2 more Kaneohe Marines die in Iraq
The deaths this week make eight since the unit arrived in August
Two of the four Marines killed in Iraq this week were members of a Kaneohe-based unit that has lost eight since arriving in late August.
The Pentagon said yesterday the two Kaneohe Marines were Pvts. 1st Class Daniel B. Chaires, 20, of Tallahassee, Fla., and Donald S. Brown, 19, of Succassunna, N.J. The other two were from units stationed on the mainland.
The Kaneohe Marines died Wednesday in separate incidents, of wounds received while conducting combat operations in Al Anbar province.
The Marine base at Kaneohe Bay said Chaires and Brown were riflemen assigned to 2nd Battalion, 3rd Marine Regiment. Both enlisted in the Marine Corps in September 2005 and reported to Hawaii in March 2006, and were deployed to Iraq six months later. Their awards include the Purple Heart, the National Defense Service Medal, Iraq Campaign Medal and the Global War on Terrorism Service Medal.
His family said that serving in the military was Brown's goal and that he joined the Marines last year.
"It was something that he really wanted to do to protect his country," his mother, Annette Brown, told the Newark (N.J.) Star-Ledger. "He told us he loved us and this is what he wanted to do."
His father said only one thing made the Marine flinch from the assignment. "He knew he was going to leave his fiancee behind, so there was a little reservation there," Philip Brown said.
This is the 2nd Battalion's second combat tour.
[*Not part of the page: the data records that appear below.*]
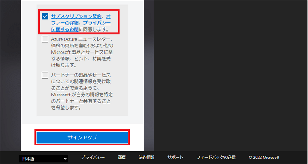This screenshot has height=164, width=308.
Task: Click the blue サインアップ button
Action: coord(82,137)
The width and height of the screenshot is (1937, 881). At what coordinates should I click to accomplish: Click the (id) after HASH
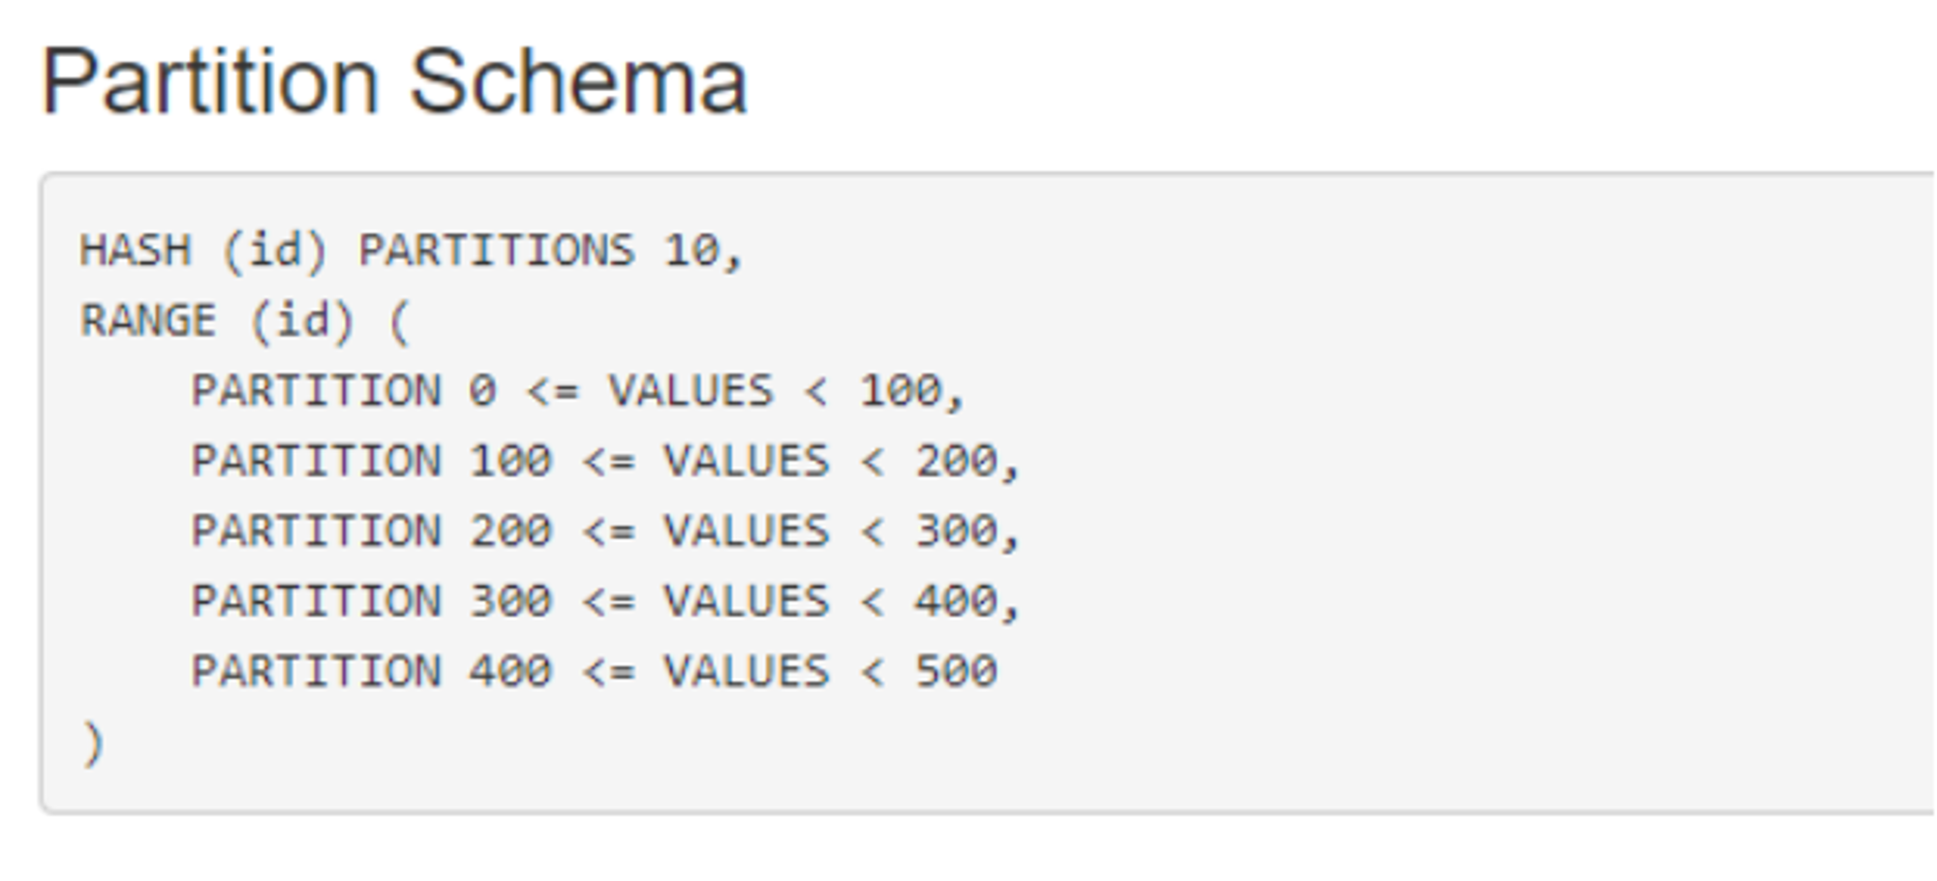[x=275, y=251]
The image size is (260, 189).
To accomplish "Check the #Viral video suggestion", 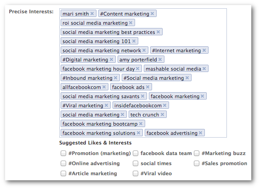I will 136,173.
It was deployed to Afghanistan in late 2004 and lost four of its members there.
The number of American troops killed in Iraq in October reached the highest monthly total in a year after four Marines and a sailor died of wounds suffered while fighting in the same Sunni insurgent stronghold on Wednesday.
The U.S. military said 96 U.S. troops have died so far in October, the highest monthly total since the same number were killed in October 2005. The highest monthly death toll before that came in January 2005, when 107 U.S. troops were killed.
As of yesterday at least 2,809 members of the U.S. military have died since the beginning of the Iraq war in March 2003, according to an Associated Press count. The figure includes seven military civilians.
The Associated Press contributed to this story.